--- EXTRACT ---
United States District Court, Ninth Circuit

September 23, 2013



MARIA-ELENA JAMES, Magistrate Judge.


On December 21, 2012, Plaintiffs Pardeep Kumar and Baljinder Kaur filed their Complaint for Declaratory Judgment and Injunction pursuant to 5 U.S.C. §§ 701-706 against Alejandro Mayorkas, director of the United States Citizenship and Immigration Services ("USCIS"), seeking a judgment: (1) declaring that Ms. Kaur has been granted asylum status in the United States pursuant to 8 U.S.C. § 1158(b)(3)(A); (2) declaring that the USCIS has violated 8 U.S.C. § 1158(b)(3)(A), 5 U.S.C. § 555(b), and 8 C.F.R. § 208.21(e) by not issuing a travel document to Ms. Kaur or forwarding written notice to Mr. Kumar stating the basis for not issuing a travel document; and (3) enjoining the USCIS to immediately issue a travel document to Ms. Kaur. Dkt. No. 1. Subsequently, on July 31, 2013, USCIS denied Mr. Kumar's Form I-730 Refugee/Asylee Relative Petition ("Form I-730 Petition" or "Petition"). First Amended Complaint ("FAC") ¶ 17, Dkt. No. 21. Plaintiffs thereafter filed the operative First Amended Complaint seeking judicial review of USCIS's denial of the Form I-730 Petition. Dkt. No. 21. In their First Amended Complaint, Plaintiffs allege that the Northern District of California is the proper venue for this action pursuant to 28 U.S.C. § 1391(e) because Mr. Kumar resides within this District. FAC ¶ 2. The Government now moves to dismiss this action for improper venue pursuant to Federal Rule of Civil Procedure 12(b)(3). Motion, Dkt. No. 5. Plaintiffs have filed an Opposition. Dkt. No. 16. Because the Court finds this matter suitable for disposition based on the parties' written submissions, and oral argument would not assist the Court in making this decision, the Court VACATES the hearing set for October 3, 2013. Civil L.R. 7-1(b). For the reasons set forth below, the Court DENIES the Government's Motion.


Mr. Kumar is a citizen of India who was granted asylum in the United States on June 24, 2008. FAC. ¶ 4; Compl., Ex. A.[1] He alleges that on October 22, 2006, he married Ms. Kaur, who is a citizen of India. FAC ¶ 5 On July 7, 2009, Mr. Kumar filed a Form I-730 Petition on behalf of Ms. Kaur. Compl., Ex. E. USCIS approved the Petition on February 5, 2010. Id., Ex. B. However, on September 27, 2010, USCIS reopened the Petition. FAC ¶ 6; Compl., Ex. C. Thereafter on November 5, 2010, USCIS denied the Petition due to abandonment, indicating that Mr. Kumar abandoned the Form I-730 Petition when he failed to respond to a request for evidence. FAC ¶ 7; Compl., Ex. D.

Thereafter, Mr. Kumar obtained new counsel and filed a lawsuit in federal district court. Compl., Ex. E. The lawsuit was settled upon USCIS's agreement to again reopen the Petition to afford Mr. Kumar a second opportunity to respond to a notice of intent to deny. Id.
--- DATA LISTING ---
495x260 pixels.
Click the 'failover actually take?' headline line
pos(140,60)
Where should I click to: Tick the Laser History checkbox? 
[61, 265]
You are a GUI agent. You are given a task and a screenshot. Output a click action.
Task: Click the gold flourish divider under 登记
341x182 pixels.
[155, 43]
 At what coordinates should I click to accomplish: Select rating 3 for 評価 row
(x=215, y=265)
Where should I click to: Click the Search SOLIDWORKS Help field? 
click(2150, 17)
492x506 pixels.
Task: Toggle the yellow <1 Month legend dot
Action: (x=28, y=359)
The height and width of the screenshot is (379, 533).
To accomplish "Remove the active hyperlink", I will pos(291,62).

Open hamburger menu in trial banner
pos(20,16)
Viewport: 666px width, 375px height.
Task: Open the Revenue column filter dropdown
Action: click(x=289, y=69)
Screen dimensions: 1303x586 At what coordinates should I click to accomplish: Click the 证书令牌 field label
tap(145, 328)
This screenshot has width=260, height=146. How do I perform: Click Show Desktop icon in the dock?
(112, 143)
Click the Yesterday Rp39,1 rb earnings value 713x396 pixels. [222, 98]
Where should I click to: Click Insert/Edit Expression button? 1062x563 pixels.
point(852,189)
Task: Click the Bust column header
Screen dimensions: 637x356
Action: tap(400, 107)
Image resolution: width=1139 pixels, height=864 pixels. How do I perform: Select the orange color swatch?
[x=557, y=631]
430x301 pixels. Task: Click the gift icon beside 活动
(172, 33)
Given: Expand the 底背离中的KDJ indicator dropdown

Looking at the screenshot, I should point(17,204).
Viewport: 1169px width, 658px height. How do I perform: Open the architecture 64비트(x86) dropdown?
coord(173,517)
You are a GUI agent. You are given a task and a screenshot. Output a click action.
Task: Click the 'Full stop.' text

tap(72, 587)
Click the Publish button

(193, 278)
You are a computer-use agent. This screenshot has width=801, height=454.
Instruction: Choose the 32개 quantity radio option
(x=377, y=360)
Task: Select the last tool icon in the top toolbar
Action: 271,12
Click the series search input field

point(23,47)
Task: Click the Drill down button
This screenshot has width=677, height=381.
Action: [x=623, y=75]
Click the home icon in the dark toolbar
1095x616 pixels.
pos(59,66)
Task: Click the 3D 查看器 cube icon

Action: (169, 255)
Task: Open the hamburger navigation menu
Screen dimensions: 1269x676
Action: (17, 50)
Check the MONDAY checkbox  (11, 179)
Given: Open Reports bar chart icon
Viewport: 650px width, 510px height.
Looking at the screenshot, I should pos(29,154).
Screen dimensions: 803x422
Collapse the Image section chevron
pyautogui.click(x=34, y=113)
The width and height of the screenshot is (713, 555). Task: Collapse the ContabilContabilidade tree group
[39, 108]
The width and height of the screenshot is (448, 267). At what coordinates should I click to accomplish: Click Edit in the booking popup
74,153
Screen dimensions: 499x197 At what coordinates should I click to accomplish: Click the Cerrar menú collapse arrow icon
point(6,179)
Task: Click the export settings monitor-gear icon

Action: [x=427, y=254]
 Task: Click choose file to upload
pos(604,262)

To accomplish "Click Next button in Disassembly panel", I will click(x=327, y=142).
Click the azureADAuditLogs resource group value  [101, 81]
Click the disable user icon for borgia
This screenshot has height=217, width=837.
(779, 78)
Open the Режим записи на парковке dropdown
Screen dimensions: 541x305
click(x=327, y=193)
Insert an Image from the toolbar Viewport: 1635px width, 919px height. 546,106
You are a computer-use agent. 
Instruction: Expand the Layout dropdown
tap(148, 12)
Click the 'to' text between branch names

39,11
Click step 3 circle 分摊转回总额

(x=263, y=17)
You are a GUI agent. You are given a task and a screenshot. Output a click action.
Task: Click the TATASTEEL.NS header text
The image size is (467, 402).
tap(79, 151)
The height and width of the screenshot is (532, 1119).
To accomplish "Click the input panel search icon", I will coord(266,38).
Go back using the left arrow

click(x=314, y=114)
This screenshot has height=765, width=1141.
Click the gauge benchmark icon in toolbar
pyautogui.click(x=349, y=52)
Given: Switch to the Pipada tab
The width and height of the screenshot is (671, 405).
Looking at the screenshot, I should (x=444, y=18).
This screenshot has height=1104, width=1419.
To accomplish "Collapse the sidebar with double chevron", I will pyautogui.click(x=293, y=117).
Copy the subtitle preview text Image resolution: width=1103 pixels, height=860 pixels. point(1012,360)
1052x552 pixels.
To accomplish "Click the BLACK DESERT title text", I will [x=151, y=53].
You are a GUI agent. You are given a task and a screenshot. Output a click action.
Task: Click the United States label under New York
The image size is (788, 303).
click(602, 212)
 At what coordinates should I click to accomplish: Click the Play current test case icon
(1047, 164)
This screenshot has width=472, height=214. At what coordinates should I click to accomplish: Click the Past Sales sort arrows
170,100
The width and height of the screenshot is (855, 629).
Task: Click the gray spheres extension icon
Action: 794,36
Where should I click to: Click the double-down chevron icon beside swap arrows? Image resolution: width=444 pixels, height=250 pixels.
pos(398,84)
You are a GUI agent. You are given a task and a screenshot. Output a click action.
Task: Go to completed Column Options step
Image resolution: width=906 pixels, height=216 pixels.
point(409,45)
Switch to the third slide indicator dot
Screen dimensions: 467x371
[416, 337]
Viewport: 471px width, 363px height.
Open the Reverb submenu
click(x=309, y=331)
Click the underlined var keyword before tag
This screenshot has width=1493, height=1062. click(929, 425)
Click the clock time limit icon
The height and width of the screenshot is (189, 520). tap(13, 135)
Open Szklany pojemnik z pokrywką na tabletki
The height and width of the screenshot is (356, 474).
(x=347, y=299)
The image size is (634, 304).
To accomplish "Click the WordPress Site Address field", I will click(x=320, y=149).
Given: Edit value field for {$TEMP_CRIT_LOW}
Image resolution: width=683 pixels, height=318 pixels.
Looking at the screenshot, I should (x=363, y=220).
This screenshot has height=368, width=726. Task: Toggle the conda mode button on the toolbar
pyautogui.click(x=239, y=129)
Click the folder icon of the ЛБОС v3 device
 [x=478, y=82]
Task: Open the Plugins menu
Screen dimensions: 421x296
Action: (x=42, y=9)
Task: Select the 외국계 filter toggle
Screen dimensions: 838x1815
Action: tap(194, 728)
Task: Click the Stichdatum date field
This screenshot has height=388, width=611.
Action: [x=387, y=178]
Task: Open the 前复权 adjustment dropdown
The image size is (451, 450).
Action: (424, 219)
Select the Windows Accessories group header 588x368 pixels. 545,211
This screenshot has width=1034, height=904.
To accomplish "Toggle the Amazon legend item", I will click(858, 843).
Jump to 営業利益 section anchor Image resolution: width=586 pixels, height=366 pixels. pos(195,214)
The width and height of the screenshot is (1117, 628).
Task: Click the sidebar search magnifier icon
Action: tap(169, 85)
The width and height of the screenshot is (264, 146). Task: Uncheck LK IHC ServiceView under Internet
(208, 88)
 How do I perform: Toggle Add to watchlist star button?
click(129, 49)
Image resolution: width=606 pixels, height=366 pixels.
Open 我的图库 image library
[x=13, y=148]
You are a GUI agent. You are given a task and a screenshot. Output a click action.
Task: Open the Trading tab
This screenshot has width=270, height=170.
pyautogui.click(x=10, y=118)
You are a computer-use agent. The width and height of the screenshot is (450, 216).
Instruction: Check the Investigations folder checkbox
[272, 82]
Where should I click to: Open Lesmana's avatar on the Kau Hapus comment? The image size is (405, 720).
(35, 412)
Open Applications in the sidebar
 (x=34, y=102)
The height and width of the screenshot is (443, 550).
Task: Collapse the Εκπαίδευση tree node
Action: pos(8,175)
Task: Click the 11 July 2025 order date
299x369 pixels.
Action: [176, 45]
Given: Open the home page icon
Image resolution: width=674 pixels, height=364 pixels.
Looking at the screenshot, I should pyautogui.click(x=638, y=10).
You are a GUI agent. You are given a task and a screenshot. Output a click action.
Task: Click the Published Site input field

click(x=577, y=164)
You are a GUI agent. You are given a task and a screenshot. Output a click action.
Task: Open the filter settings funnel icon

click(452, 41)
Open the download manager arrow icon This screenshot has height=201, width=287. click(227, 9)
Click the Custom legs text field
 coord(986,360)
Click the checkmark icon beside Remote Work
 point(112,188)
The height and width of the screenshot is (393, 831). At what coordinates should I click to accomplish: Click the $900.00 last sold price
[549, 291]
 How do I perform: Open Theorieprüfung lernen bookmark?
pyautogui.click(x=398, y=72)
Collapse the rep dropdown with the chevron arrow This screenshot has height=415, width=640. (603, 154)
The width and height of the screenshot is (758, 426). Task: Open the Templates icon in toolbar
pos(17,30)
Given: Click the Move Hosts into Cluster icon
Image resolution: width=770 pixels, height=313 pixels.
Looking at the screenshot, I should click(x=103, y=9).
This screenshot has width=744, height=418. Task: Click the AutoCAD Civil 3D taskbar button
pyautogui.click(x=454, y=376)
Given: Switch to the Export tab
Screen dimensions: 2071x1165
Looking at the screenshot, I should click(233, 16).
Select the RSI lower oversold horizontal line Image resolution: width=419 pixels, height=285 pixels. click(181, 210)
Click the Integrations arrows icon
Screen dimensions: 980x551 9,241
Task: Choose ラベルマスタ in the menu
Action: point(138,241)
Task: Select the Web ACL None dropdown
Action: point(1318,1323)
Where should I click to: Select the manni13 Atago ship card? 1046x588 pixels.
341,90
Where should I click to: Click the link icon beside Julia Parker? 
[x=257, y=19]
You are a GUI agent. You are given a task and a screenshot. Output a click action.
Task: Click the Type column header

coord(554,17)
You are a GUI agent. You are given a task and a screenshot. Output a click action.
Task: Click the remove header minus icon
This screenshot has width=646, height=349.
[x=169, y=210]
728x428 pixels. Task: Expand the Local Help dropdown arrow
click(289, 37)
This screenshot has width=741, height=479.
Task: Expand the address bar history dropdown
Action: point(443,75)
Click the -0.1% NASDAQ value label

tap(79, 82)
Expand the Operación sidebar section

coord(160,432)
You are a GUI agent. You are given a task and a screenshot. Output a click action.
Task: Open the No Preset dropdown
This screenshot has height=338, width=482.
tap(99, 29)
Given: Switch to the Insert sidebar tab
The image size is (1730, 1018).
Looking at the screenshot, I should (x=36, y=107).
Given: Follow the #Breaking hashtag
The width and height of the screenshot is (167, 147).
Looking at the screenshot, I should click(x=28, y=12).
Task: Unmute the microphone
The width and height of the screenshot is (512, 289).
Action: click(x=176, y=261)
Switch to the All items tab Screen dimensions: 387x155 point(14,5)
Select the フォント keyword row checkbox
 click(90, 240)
---
SET EXERCISE 1 -> Do these statements agree with the court opinion? Answer yes or no for each, quoting the deciding words. (a) USCIS approved Mr. Kumar's Form I-730 Petition on February 5, 2010. (b) The Court heard oral argument on October 3, 2013. (c) Mr. Kumar was granted asylum in the United States in 2006.
SET EXERCISE 2 -> Pick up the court opinion after its final sentence and carry it forward.
The records are separate material, unrelated to the court opinion.

TASK RESULT 1 ->
(a) Yes: "USCIS approved the Petition on February 5, 2010."
(b) No: "the Court VACATES the hearing set for October 3, 2013."
(c) No: "was granted asylum in the United States on June 24, 2008."

TASK RESULT 2 ->
On December 13, 2011, USCIS issued a Service Motion to Reopen and Notice of Intent to Deny ("NOID"). FAC ¶ 10; Compl., Ex. E. In the NOID, USCIS indicated that it was in possession of adverse information regarding Mr. Kumar's I-730 Petition. Compl., Ex. E. The Service Motion indicated that USCIS in New Delhi, India returned the Petition for review and possible denial after Ms. Kaur was interviewed by a USCIS Officer in India on April 19, 2010. Id. The Petition was returned to USCIS on or about June 30, 2010, on the ground that the evidence failed to establish a bona fide or legally valid marital relationship existed between Mr. Kumar and Ms. Kaur. Id. Specifically, the NOID stated: (1) the Marriage Certificate-Registrar of Marriage-Jalandhar, dated March 6, 2009 is of dubious authenticity because it was issued more than two years after the marriage occurred and after Kumar entered the United States; (2) Ms. Kaur provided questionable responses to questions regarding the registration of the marriage; (3) Ms. Kaur was uncertain regarding Mr. Kumar's age at the time they were married; (4) a marriage attended by only 10-11 people, with no photographs and no dowry would be highly unusual; (5) based on Ms. Kaur's understanding of English and appearance, USCIS doubted her statements that her father is a day wage laborer and she attended school only to the 10th level; and (6) it would be unusual that Ms. Kaur was unable to present additional photographs of herself with Mr. Kumar together in India or Poland, or photographs of Mr. Kumar since he entered the U.S. Id. at 1-2. The Notice also indicated that Ms. Kaur did not give satisfactory answers when describing why she did not travel with her new husband to the United States and why Mr. Kumar completed an application for a J1 visa at the U.S. Embassy in Warsaw, in which he stated he was unmarried. Id. at 2. Mr. Kumar was given 30 days from the date of the NOID to submit to USCIS a written rebuttal and sufficient independent evidence to overcome the adverse information. Id.

On December 22, 2011, Mr. Kumar's attorney wrote back to the USCIS, providing an additional declaration from Mr. Kumar in support of the Petition. FAC ¶ 12; Compl., Ex. F. On January 5, 2012, the USCIS reaffirmed its previous decision to approve Mr. Kumar's Form I-730 Petition. FAC ¶ 12; Compl., Ex. G. Plaintiff filed this lawsuit on December 21, 2012, alleging USCIS still had not acted on its decision and seeking an order compelling USCIS to issue travel documents to Ms. Kaur. Compl., Dkt. No. 1.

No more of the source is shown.